My question is ...do I need to purchase and install the entire NMEA 2000 network along with the Ethernet cable to have this capability, or do I only need to buy the Ethernet cable and connect the two units? 

I have a lot more questions but as I see I am going long here, I'll have to ask them in the future.

Thank you in advance for any information you guys can provide me. It will be much appreciated


----------



## wallyandre (Nov 5, 2012)

You can use both frequencies individually or both at the same time on a split screen

You can share sonar by ethernet and waypoints. The waypoints that you already have on the lms won't transfer by cable you need to copy them on a sd card and import them in the new HDS unit; but the new waypoint create on 1 unit will be transferring to the other unit but both need to be power on. If you were using 2 HDS they don't need to be power on.

ps: don't use a sd card larger then 2GB in you're lms


----------



## Bassbme (Mar 11, 2012)

Thanks for the response Wallyandre ..... I had kind of figured I'd be able to choose which operating frequency was being displayed, it's good to know that both frequencies can be displayed at the same time. And thanks for the tip about sharing waypoints, and the SD card limits for the LMS unit.

I'm hoping to hear from someone concerning my question about what's required to view what the HDS unit's transducer is reading, on the LMS unit that will be up front. I realize what I'd be seeing on the front unit's display won't be what actually underneath me while on the front deck, I'm just thinking about having the ability to view structure scan images while at the trolling motor. I'm thinking that could come in very handy.

I mentioned that I had other questions, so I'll ask another one. 

Knowing that a larger screen would make viewing side imaging and let's say ..... standard 2D sonar returns in split windows, much easier viewing on a larger screen.
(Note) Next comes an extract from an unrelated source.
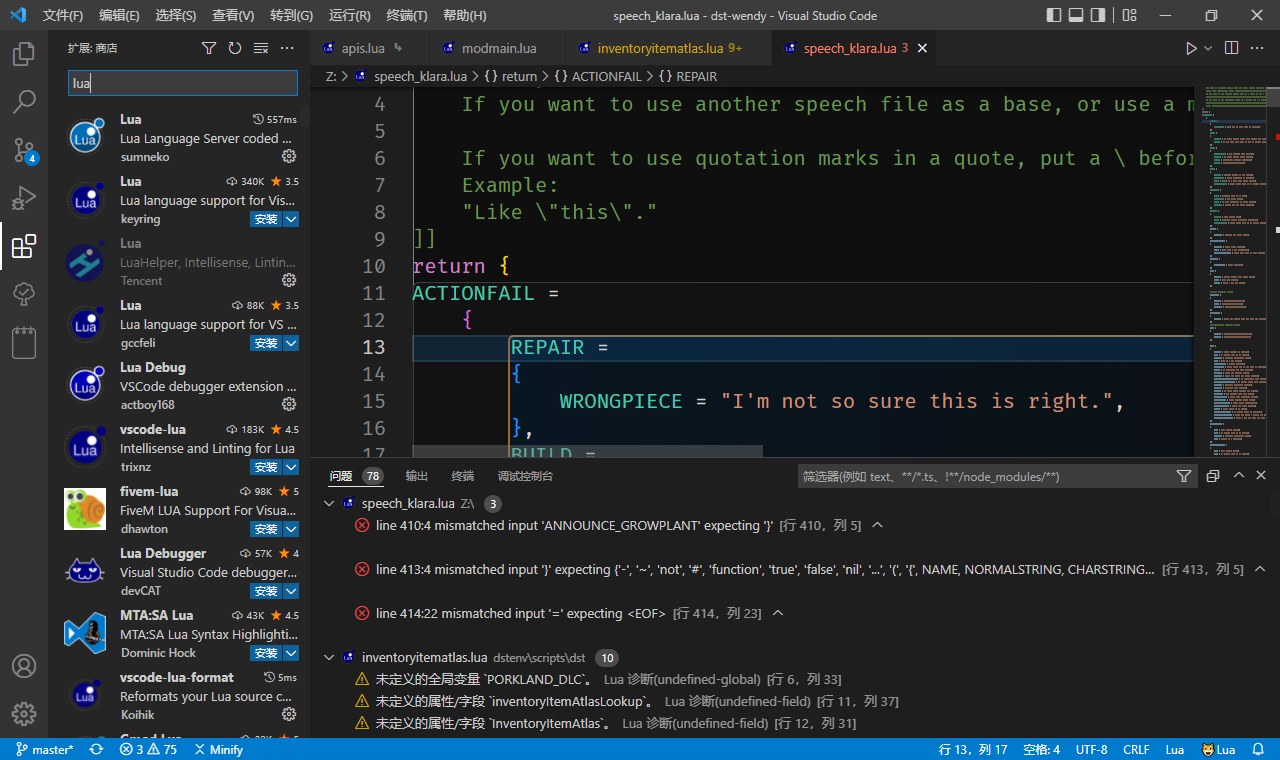Open the Search view in activity bar

tap(24, 102)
My concern is that the LMS unit has a 5" screen, and if I were to try to view a split screen image coming from an HDS7 (that's about as large as I could comfortably go at the console) that it would either automatically crop the display, or compress it to a point to where it would become unintelligible. If in fact it would work at all? 
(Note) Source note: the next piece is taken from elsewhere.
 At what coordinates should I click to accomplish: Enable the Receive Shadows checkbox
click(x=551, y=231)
Does anyone know the answer to this?

Again .... thank you Wallyandre for your response. It is much appreciated.


----------



## wallyandre (Nov 5, 2012)

You will use the SS box as a hub. SS transducer plug in the SS box, 1 Ethernet from the box to the HDS and another Ethernet cable from the SS box to the LMS at the bow. On you're LMS you will have to select Global and on the HDS it's going to be Local

5" is kind of small for multiple views.


----------



## crappiedude (Mar 12, 2006)

I currently have both HDS 7 & 8. I have Gen 1
I have the 2 at the front and my normal screen I use is split 2d and chart.
If I were to split it 3 ways 2d front & back plus DI or SI, the top half of the screen would be split with the 2d's and the bottom half of the screen would be DI or SI.
Both of the 2d screens would just be pretty small. 
I do believe you have the ability to change your configuration or viewing size. Nothing will be cropped from your view, it will just be minimized.
I hope that answered your question.

I will say it would be a rare day that I would want to see more than 2 views on any 1 screen so going to 3 views would probably be rare.
One thing I like to do is turn my HDS 7 screen to chart and if I remove my front seat I can see that unit from the console just fine. Then while I'm driving the boat from the console I watch my waypoints on my front unit and watch for structure on my HDS 8 at the console as I approach my spot. It is very effective for finding my spots.


----------



## Bassbme (Mar 11, 2012)

Wally, thanks again for your additional reply. You wouldn't happen to be running a similar LMS, HDS unit combination, would you? Perhaps not the same models, but the same combination of the two unit types? The reason I ask ... I understand what you're saying as far as using the SS module as a hub between the two units. Here's my concern, and the reason I asked if you were running an LMS HDS combination of units. 

If I'm correct about how the Ethernet routing you described, will function. Signals from the SS transducer will be sent directly to the LMS unit. I'm wondering if there may be a software difference between the two units, that would prohibit the LMS unit from properly displaying side imaging signals. I also have concerns as to whether the processor speed of the LMS unit would be sufficient enough to process the additional data that would be coming from the SS transducer. 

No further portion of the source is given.